The globular shell shape species D. trispinosa has the largest shell size among the thecosome groups studied here. It also appears to be a strong swimmer as well. This globular shell species operates at a Reynolds number an order of magnitude higher (700–1600) than that of the elongated shell species and two orders of magnitude greater than coiled ones. These Re numbers represent the upper limit of the intermediate Re regime, where both inertia and viscosity are important, and the lower end of the Re regime where inertia effects dominate. The pressure drag is thus dominant for the globular shell pteropods at this Re as compared to the coiled shell species and elongated shell species. Distinct from the coiled shell and elongated shell species, this globular shell species does not exhibit forward-backwards body pitching with each half wing stroke. Instead, the dorso-ventrally flattened shell of D. trispinosa appears to be adapted for lift generation as it has a large planform and the cross-sectional profile of a cambered airfoil. Indeed, unlike most of the coiled and elongated shell species, which swim almost vertically upwards with their shell hanging downwards like a pendulum, D. trispinosa species swims upward with an average climbing angle of 47.5 ± 8.7°. This characteristic shell orientation thus likely allows the shell to generate lift which would aid its ascent. With its high lift generation capability D. trispinosa has a high maneuverability compared to other thecosome groups. When sinking, this globular shell species glides with its wings partially folded. Considering the relatively high Reynolds number regime at which D. trispinosa sinks, it likely benefits from the large flat surface area that the shell provides, thus slowing down the sinking rate in the water column. The lift force on the flat shell and wings of the globular species may also cause greater horizontal deviation in their downward trajectories, a pattern which matches the higher glide angles observed for the D. trispinosa, since the shell shape is more aerodynamically streamlined and is always observed to orient in a horizontal position which maximizes the projected area in the sinking direction. Finally, it should be noted that there is only one globular species analyzed here which may not be fully representative of the globular shell shaped group which are often less dorsoventrally compressed. More species need to be studied to reach more representative results.

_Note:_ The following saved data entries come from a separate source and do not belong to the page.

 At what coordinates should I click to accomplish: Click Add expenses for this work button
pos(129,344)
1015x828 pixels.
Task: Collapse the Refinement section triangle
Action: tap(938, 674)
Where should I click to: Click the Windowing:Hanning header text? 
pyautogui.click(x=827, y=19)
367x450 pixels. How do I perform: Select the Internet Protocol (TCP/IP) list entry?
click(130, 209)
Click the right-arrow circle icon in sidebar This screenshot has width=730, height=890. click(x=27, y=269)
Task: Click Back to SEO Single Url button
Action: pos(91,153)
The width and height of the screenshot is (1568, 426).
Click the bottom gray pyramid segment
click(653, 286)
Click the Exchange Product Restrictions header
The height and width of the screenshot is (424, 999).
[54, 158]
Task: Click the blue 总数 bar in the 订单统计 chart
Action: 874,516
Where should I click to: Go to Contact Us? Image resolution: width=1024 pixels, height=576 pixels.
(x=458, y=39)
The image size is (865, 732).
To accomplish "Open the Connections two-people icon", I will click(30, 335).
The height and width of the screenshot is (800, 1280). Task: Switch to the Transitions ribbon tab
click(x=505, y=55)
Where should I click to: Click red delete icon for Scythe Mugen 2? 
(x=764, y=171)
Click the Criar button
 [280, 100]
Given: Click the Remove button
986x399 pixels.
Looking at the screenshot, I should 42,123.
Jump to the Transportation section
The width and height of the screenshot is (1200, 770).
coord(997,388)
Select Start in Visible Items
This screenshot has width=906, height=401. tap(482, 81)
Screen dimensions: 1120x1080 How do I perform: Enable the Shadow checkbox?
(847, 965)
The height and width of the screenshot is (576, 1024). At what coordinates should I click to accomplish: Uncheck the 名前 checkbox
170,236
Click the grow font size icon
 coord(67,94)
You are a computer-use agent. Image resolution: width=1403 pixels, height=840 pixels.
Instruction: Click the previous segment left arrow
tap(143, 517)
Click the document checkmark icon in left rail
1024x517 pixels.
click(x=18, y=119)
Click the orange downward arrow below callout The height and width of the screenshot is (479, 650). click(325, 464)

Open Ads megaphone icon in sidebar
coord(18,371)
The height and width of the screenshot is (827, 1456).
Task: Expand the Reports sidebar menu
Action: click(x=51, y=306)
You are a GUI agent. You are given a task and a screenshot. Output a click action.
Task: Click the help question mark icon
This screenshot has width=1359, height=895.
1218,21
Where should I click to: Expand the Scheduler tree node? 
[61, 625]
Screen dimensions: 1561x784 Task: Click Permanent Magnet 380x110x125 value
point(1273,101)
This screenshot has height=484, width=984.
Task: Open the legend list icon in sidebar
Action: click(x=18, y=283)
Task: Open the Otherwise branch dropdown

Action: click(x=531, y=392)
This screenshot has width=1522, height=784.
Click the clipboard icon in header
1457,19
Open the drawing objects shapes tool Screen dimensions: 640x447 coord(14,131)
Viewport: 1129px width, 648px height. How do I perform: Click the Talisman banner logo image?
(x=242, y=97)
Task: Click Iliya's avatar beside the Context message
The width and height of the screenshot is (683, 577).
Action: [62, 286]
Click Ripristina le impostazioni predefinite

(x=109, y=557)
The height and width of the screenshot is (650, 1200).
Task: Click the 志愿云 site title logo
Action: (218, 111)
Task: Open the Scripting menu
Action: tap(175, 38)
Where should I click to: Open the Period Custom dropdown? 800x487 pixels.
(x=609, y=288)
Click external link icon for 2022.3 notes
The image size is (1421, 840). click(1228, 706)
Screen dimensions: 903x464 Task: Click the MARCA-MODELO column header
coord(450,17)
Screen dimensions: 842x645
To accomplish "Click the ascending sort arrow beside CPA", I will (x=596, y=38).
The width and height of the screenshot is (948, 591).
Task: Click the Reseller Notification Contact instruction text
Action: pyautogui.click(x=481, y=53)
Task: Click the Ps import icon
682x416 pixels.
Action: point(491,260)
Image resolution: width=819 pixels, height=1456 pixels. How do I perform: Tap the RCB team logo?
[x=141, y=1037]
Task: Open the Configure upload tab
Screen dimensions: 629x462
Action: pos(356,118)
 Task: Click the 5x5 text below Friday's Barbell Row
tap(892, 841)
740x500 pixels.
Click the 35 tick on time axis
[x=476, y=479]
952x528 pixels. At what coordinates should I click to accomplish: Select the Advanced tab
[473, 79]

As seen in Table 2, Pneumoderma atlantica studied here is larger than its co-occurring thecosome species except for D. trispinosa, which is the same size. Further, the swimming speed of P. atlantica is less than the swimming speeds of these thecosomes. These low swimming speeds reflect the fact that P. atlantica, without external disturbance in the lab environment, spent most of its time hovering or slowly translating in a small area. Pneumoderma atlantica can hover for an extended amount of time partly because the lack of heavy calcareous shells, which make these animal less negatively buoyant. Though fast-swimming escape or hunting behaviors were not observed here, it has been reported that some gymnosome species can swim as fast as 1000 mm s–1 for short time intervals (Hamner et al., 1975; Lalli and Gilmer, 1989), resulting in high Reynolds numbers comparable to that of fast-swimming fishes and some flying birds (Re = 10,000). Thus, their streamlined body shape, which is more efficient because of the low drag coefficient this body geometry provides in this Re regime, is advantageous for gymnosomes. Further, all gymnosomes studied to date have wings with short wingspans and low aspect ratios as compared to the thecosome pteropods. These low aspect ratio wings are useful for generating high levels of thrust and acceleration, which are useful for the quick maneuvers necessary for these predators to capture thecosomes. Interestingly, though of comparable body length with the temperate gymnosome species C. limacina and the polar species C. antarctica (Satterlie et al., 1985; Borrell et al., 2005; Szymik and Satterlie, 2011), the warm water species P. atlantica studied here has larger wingbeat frequency than its cold water counterparts. Other researchers have found that flies reared at high temperatures have lower body mass and smaller wings and exhibit higher beat frequencies than those reared at low temperatures, a trend related to the decreased wing loading and resonance and increased wing moment of inertia and induced power requirements to move larger wings (Barnes and Laurie-Ahlberg, 1986; Pétavy et al., 1997; Lehmann, 1999; Dillon and Dudley, 2004; Frazier et al., 2008). It is not known how the wing surface area compares among polar and tropical gymnosome species. In addition, water viscosity likely plays an important role in modulating flapping frequency since the kinematic viscosity of seawater changes greatly between polar and tropical temperatures.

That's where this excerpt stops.